Anxiety? Or Mother's Intuition?

I've battled anxiety my whole life, but was always able to keep it under control, as it only affected me. But now that I have a family of my own, I worry it is affecting them, too.
07/23/2013 01:18 pm ET Updated Dec 06, 2017

It's four in the morning. As I type this, I'm hanging off the edge of a king size bed because my 10-month-old has decided my pillow is where she will sleep tonight. We don't co-sleep in my house, so this is not your normal night. Let me back up and clarify a bit.
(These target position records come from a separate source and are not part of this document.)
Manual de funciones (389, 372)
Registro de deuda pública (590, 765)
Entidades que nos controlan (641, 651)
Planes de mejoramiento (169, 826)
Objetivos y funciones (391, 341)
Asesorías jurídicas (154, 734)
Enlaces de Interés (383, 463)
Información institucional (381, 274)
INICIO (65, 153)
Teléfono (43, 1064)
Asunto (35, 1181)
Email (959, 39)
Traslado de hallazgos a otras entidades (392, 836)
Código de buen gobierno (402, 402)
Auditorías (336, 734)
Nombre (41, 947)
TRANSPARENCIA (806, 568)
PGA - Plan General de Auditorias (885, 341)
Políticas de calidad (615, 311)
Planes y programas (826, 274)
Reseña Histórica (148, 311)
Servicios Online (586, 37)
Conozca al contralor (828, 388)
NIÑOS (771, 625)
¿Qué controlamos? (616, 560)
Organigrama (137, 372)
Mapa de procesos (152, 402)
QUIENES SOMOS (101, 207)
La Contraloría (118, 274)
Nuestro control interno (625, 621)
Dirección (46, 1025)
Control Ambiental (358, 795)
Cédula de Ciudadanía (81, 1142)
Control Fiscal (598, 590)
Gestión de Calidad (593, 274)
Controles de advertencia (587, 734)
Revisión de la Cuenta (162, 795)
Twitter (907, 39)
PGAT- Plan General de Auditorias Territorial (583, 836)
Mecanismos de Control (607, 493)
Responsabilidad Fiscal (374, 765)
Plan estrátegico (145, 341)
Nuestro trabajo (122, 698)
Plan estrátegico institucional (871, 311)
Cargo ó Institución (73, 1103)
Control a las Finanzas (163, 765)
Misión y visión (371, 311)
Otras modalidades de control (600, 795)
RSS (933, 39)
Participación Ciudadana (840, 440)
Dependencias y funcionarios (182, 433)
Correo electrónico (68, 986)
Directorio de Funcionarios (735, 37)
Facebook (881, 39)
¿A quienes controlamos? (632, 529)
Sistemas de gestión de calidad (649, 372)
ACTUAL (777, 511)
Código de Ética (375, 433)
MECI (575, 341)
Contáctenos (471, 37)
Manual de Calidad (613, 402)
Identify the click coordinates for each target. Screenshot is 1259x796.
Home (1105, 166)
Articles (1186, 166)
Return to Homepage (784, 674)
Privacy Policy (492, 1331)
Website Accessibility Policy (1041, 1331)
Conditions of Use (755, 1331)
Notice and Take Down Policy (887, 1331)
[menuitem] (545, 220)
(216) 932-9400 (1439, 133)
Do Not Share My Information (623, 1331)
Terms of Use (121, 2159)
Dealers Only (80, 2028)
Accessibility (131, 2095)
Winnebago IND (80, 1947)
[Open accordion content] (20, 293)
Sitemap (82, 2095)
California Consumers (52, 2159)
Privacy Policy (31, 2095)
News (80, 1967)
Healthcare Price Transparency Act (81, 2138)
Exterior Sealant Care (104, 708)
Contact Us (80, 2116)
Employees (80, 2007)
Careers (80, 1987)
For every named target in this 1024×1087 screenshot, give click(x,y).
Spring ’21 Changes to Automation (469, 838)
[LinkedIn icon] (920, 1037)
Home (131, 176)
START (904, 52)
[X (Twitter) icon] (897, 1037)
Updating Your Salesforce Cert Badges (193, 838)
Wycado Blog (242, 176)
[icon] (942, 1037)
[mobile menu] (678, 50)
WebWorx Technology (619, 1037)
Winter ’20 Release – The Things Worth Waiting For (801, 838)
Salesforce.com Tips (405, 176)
Last night, we returned from a three-week trip overseas. We endured a 14-hour plane ride where the longest stretch of sleep she got was three and a half hours. There is an eight-hour time difference between home and where we were, meaning she has a mean case of jet lag. We attempted the crib, but, as Murphy's law could've predicted, tonight would be the night she would learn to pull herself up with no idea how to lay back down on her own. And, oh, did I mention she's teething?

So, here I lay, gripping the edge of the bed, reflecting on our trip and the last few months, praying that she gets the sleep she needs.

I've battled anxiety my whole life, but was always able to keep it under control, as it only affected me. But now that I have a family of my own, I worry it is affecting them, too.

Or is it? Is it even anxiety? Is the need to stay two steps ahead of my daughter's needs anxiety, or simply mother's intuition?

Let me tie it together for you. I do everything in my power to make sure she is happy, well rested and comfortable. To say I put her needs before mine is an understatement. Hence, the 14-hour plane ride where she slept on me on and off in the most uncomfortable position possible. Half of my body was numb, my neck ached and I desperately needed sleep. Did I wake her? No way. I told myself she needed sleep more than I did, and continued with our long flight. Meals were served that I didn't eat for fear of moving and waking her. I could always eat later, she needed to sleep right then.

Two large suitcases we packed were full of her favorite foods, toys and copies of various items from our house to make her as comfortable as possible on our trip. I am aware they sell food and diapers everywhere, but what if they didn't have the brands we use? What if she didn't like the food there? These were risks I was not willing to take. I even brought her crib bumpers halfway across the world so her new crib wouldn't feel so different. Her car seat also traveled with us, even though the car rental place had perfectly fine ones to rent. She is used to hers, so it made the trek as well.

While on vacation, there were several nights I stayed alone with her so that my husband could go spend time with the cousins we were visiting. They have a 4-month-old who was always in tow. He would sleep in his stroller until three in the morning, when late night visiting sessions ran later than expected. But my husband was alone with them, his wife and baby in the room because I can't just "let her sleep in the stroller." My need for routine and structure became a joke with his family as I desperately tried to cling to any sense of a schedule we could establish there. They reminded me that my daughter will let me know when she was hungry or tired.

What they don't understand is that theory doesn't work with the way I am wired. I'd rather feed her before she is hungry enough to tell me, and let her nap before she is overtired. These ideas seem normal to me, but are they?

Is this all normal behavior for a mom? Or have I let my own anxiety and need for structure spill over into my parenting style?

Either way, this is who I am, who I've always been, and apparently what my parenting style is, as well.

And as my husband always says when defending me, "you can't argue with results." So, I'll continue to put my daughter's needs ahead of mine, one sleepless night at a time.